As regras dão seis meses para fechar um centro de fertilidade. O de Cascais fechou num dia
A Ovom Care, em Cascais, entrou em insolvência e as pacientes souberam pela aplicação que os embriões vão para outra clínica. O regulamento do CNPMA exige aviso prévio de seis meses e um destino definido pela autoridade de saúde.
A Ovom Care, um centro de fertilidade que abriu em Cascais em 2025 com dinheiro de capital de risco, entrou em insolvência. Dezenas de pacientes souberam pela aplicação da própria clínica que os seus embriões e gâmetas criopreservados vão ser transferidos para outro centro em Lisboa. Os telefones deixaram de ser atendidos e os emails ficaram sem resposta.

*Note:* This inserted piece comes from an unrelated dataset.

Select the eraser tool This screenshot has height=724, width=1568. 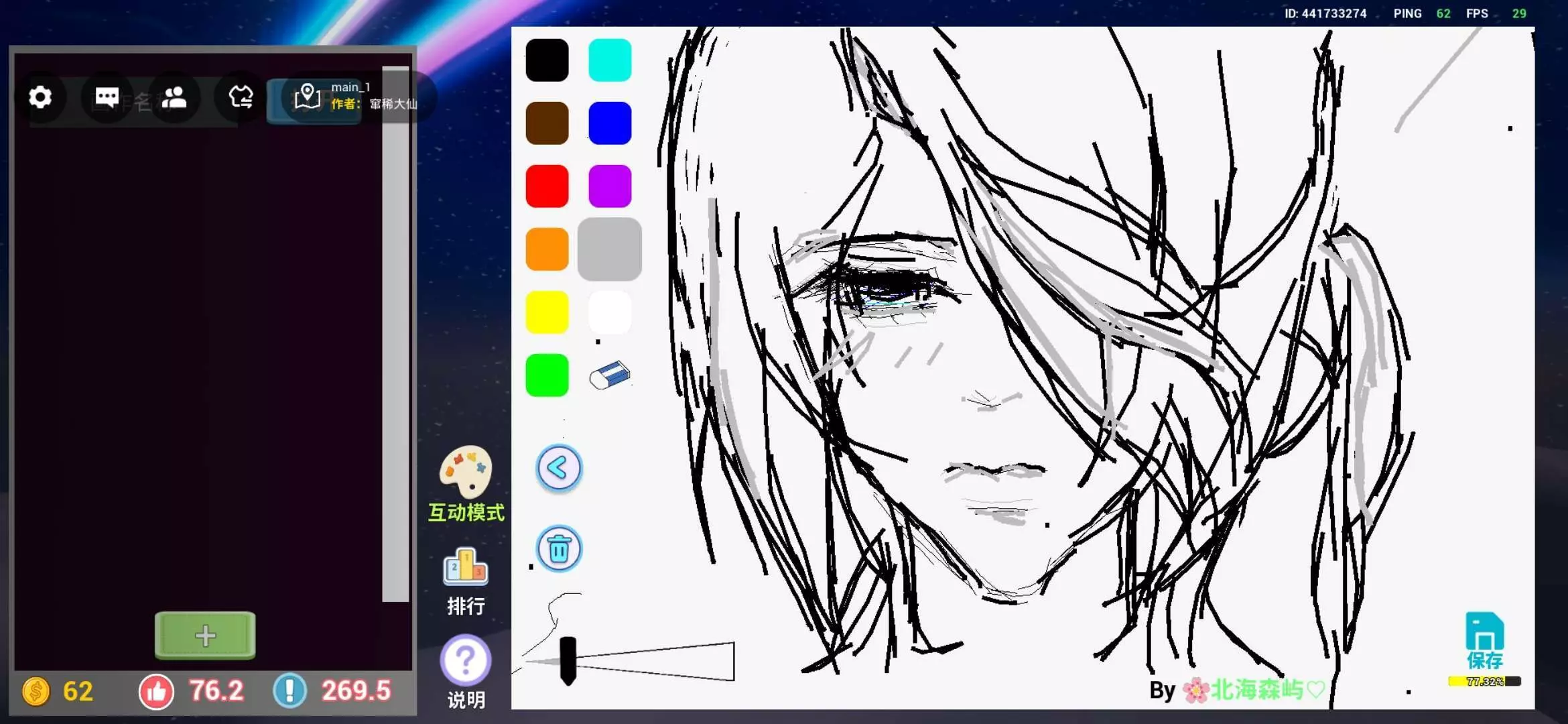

Em vinte anos de lei da procriação medicamente assistida em Portugal, é a primeira vez que isto acontece.
O que a lei manda fazer antes de fechar
Um centro de PMA não pode simplesmente apagar a luz. O documento que fixa as condições de funcionamento destes centros, aprovado pelo Conselho Nacional de Procriação Medicamente Assistida, obriga cada centro a comunicar o encerramento da atividade com seis meses de antecedência ao membro do Governo responsável pela área da saúde, e a tomar as medidas necessárias para garantir que os gâmetas, o tecido gonadal, os embriões criopreservados e os respetivos dados clínicos e laboratoriais passam para uma entidade destinatária previamente definida por essa autoridade.
Seis meses, e um destino escolhido pela autoridade de saúde. Não foi nada disso que se passou.
A decisão do tribunal é de 27 de agosto. O regulador só teve conhecimento dela dias depois, através de terceiros, e as pacientes receberam entretanto uma mensagem a dizer que o material biológico segue para uma clínica em Lisboa, sem que ninguém lhes tenha explicado com que fundamento.
Quem fica pelo caminho
A Ovom trabalhava muito com pacientes estrangeiras, boa parte delas britânicas. Portugal tornou-se nos últimos anos um destino de tratamentos de fertilidade transfronteiriços, com preços mais baixos do que no Reino Unido e listas de espera mais curtas, e é essa a população que agora está a tentar perceber onde estão os seus embriões e a quem os pode reclamar.
Há duas coisas separadas aqui, e convém não as misturar. O material biológico tem um caminho previsto na regulação e acaba por chegar a outro centro licenciado. O dinheiro já pago por tratamentos que não chegaram a acontecer é outra história: entra na fila comum dos credores da insolvência, sem prioridade nenhuma, e raramente volta inteiro.
Quem tem material armazenado pode confirmar no registo público dos centros de PMA autorizados que o destino indicado é mesmo um centro licenciado, e deve guardar tudo o que tenha por escrito: consentimentos informados, recibos, relatórios laboratoriais e as mensagens recebidas.
É mais um caso em que a fatura de uma falha administrativa cai sobre os doentes, num sistema de saúde onde as teleconsultas hospitalares dispararam sem que o atendimento presencial tenha acompanhado, e onde o Parlamento discutiu este ano como tratar as mulheres nos cuidados à volta do parto. A diferença é que, desta vez, o que está guardado no congelador não se repete.